Texto del documento -
No son pocas las palabras y expresiones que han
pasado a formar parte del vocabulario cotidiano desde que llegó a nosotros el
vendaval que sacude el mundo.
A las cosas, para que existan, se les ha de poner un
nombre. El de la amenaza que nos atemoriza ya lo tenía, pero plaga y peste era
ir para atrás, a la Edad Media, así que pandemia,
que hay que explicar el significado porque no es lo mismo que epidemia.
Confinamiento, otra
palabra que ha vuelto. También ella sufría lo que designa, pues raras eran las
veces que salía del diccionario. Lo que nombra parecía cosa del pasado, y apenas
nadie la usaba. Ahora define nuestro estado y circunstancia, y hasta los niños
la conocen. Había otras, encierro, o reclusión, o aislamiento, pero no sonaban
tan bien, por lo de las connotaciones que arrastran.
Otro tanto ocurre con la cuarentena, que es el aislamiento preventivo a que se somete
durante un período de tiempo, por razones sanitarias, a las personas enfermas o
portadoras de una enfermedad. Aunque al adjetivo preventivo habría que añadirle
este otro, vigilado, pues concurre asimismo esta circunstancia, y se han
impuesto por ello denuncias a los infractores. Cuarentena es palabra añeja, y
acaso sea esa la razón por la que algunos la desdeñan, y quién sabe si también
por las reminiscencias bíblicas que despierta: los cuarenta días y cuarenta
noches que duró el diluvio universal, los cuarenta días que pasó Jesús en el
desierto, los cuarenta días que comprende la cuaresma...

Material proporcionado -
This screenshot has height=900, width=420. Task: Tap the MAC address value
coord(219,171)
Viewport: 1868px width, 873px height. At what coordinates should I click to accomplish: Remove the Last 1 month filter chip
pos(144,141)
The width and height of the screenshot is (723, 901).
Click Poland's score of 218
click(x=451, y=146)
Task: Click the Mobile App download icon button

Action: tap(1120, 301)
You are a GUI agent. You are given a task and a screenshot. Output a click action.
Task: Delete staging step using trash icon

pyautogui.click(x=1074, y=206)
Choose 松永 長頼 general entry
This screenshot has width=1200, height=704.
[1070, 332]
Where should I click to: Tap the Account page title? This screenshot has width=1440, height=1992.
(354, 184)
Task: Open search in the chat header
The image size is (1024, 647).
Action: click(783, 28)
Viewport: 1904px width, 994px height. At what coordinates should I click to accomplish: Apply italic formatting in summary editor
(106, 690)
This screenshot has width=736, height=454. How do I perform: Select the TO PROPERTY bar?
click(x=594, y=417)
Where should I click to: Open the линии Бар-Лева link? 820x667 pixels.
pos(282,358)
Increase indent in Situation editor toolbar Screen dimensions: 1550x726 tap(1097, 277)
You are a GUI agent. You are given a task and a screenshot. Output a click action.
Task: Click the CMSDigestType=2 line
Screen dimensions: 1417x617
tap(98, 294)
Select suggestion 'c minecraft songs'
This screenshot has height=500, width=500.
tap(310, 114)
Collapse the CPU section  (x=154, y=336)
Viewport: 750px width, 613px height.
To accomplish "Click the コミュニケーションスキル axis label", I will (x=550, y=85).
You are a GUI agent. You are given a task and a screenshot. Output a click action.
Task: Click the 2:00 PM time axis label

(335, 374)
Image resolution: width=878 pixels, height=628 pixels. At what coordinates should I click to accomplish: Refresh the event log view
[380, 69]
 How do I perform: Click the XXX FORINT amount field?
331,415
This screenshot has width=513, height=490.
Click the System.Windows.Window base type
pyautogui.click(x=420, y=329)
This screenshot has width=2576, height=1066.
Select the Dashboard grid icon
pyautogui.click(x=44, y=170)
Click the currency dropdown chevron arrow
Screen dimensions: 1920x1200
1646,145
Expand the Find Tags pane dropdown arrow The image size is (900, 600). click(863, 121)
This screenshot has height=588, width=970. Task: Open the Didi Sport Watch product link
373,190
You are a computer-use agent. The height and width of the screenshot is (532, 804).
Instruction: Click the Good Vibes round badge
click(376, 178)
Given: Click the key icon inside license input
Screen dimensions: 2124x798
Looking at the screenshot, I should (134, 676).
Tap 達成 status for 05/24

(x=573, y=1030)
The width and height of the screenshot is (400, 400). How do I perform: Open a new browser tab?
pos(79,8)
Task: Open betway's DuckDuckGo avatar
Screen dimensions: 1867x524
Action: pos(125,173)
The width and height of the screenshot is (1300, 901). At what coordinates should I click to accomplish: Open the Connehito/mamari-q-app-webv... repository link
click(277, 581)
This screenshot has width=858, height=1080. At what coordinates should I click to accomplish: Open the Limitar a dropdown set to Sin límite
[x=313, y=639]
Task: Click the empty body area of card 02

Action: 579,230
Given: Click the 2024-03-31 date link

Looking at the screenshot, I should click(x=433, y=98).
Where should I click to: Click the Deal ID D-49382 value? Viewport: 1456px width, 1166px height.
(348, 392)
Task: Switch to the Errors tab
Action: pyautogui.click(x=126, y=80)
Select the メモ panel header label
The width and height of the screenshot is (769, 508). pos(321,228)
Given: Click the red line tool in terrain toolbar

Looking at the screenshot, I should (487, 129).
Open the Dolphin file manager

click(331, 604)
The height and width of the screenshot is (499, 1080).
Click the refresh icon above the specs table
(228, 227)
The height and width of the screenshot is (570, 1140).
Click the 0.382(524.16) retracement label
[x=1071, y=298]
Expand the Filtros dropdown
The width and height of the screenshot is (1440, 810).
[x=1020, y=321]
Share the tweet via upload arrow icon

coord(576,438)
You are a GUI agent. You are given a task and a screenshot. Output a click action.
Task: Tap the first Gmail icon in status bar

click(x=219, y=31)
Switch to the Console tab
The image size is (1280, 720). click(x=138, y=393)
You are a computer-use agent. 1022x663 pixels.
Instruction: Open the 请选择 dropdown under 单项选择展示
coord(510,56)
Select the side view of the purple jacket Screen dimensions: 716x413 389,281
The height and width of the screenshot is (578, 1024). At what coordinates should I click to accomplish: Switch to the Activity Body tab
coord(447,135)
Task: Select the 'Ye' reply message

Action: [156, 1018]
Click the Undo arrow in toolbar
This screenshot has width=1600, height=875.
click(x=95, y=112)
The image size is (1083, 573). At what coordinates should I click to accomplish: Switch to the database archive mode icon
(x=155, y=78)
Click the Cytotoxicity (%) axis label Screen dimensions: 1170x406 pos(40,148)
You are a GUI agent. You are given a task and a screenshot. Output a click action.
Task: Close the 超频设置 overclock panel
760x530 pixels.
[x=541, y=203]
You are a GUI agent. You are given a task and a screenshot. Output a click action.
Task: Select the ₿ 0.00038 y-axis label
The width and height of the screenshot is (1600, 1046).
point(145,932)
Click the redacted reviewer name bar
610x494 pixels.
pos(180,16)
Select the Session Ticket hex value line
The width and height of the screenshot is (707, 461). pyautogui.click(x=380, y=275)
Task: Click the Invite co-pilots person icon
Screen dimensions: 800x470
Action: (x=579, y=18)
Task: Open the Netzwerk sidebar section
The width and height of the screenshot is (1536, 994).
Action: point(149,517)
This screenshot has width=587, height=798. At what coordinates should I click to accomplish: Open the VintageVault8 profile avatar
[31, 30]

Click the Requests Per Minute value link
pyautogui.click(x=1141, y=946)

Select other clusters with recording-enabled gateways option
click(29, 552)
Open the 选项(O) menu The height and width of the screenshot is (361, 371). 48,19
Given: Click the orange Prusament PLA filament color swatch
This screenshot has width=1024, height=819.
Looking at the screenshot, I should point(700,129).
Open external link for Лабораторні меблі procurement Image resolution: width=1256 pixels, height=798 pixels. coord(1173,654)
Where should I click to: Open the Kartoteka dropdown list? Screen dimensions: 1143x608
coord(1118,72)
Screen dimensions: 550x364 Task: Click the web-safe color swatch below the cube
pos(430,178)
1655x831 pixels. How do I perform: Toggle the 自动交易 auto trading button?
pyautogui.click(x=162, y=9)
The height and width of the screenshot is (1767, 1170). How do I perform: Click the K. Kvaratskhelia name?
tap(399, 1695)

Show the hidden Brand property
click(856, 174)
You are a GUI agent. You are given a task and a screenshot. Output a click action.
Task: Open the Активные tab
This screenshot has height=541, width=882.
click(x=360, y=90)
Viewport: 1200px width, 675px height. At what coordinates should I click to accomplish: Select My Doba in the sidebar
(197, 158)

Qué debes hacer -
1. Responde estas preguntas sobre el texto acerca del vocabulario de la pandemia:
(a) ¿Qué otras palabras había para nombrar lo mismo que «confinamiento», que no sonaban tan bien?
(b) ¿Qué adjetivo habría que añadir a «preventivo» al definir la cuarentena?
(c) ¿Qué tres periodos de cuarenta días se citan como reminiscencias bíblicas?
2. Prosigue el texto sobre el vocabulario de la pandemia a partir de su última frase.

Respuestas en orden -
1.
(a) Encierro, reclusión y aislamiento.
(b) Vigilado.
(c) Los cuarenta días y cuarenta noches que duró el diluvio universal, los cuarenta días que pasó Jesús en el desierto y los cuarenta días que comprende la cuaresma.

2.
Nadie había oído hablar del dichoso bicho, coronavirus, un nombre que no le pega
porque si bien se mira es bonito. A lo mejor para otra cosa, una medicina por
ejemplo, o una de esas averías que tienen los ordenadores, o algún invento
nuevo, pero llamarle así a un microbio tan maligno... Tampoco suena mal el
nombre de la enfermedad, la covid-19,
o el covid-19, que los dos géneros son correctos, aunque la Real Academia de la
Lengua prefiere el femenino.
No sabemos si la vida que nos aguarda cuando esto pase será
como la de antes, o si habremos de adaptarnos a esa nueva normalidad de la que hablan. Y ya de entrada sorprende la
expresión, porque la normalidad, para serlo, presupone un hábito o costumbre,
una forma de vida a la que se ajustan los quehaceres ordinarios, y cómo va
entonces a ser nueva si previamente no se ha ejercitado. Pero la realidad hay
que vestirla, y no lucen igual todas las telas.
La desescalada,
así han bautizado a la situación en que hace bien poco acabamos de entrar, que
ha sido posible, entre otras cosas, porque la
curva se está aplanando, la curva de los contagios, se entiende;
desescalada, que equivale a disminución o relajamiento, es vocablo incorporado
del inglés y no lo registra el diccionario de la Real Academia.
Y con la desescalada, la previsión del futuro, cuadriculado
en cuatro fases, regidas cada una
por una serie de normas, entre las que destacan las franjas horarias para salir a la calle.
Se mantiene, no obstante, la obligación de respetar la
distancia de seguridad. La distancia
social se le llama también, pese al equívoco de la expresión, que solía
emplearse casi siempre hasta ahora en sentido sociológico, para aludir a la
diferencia entre los distintos estamentos.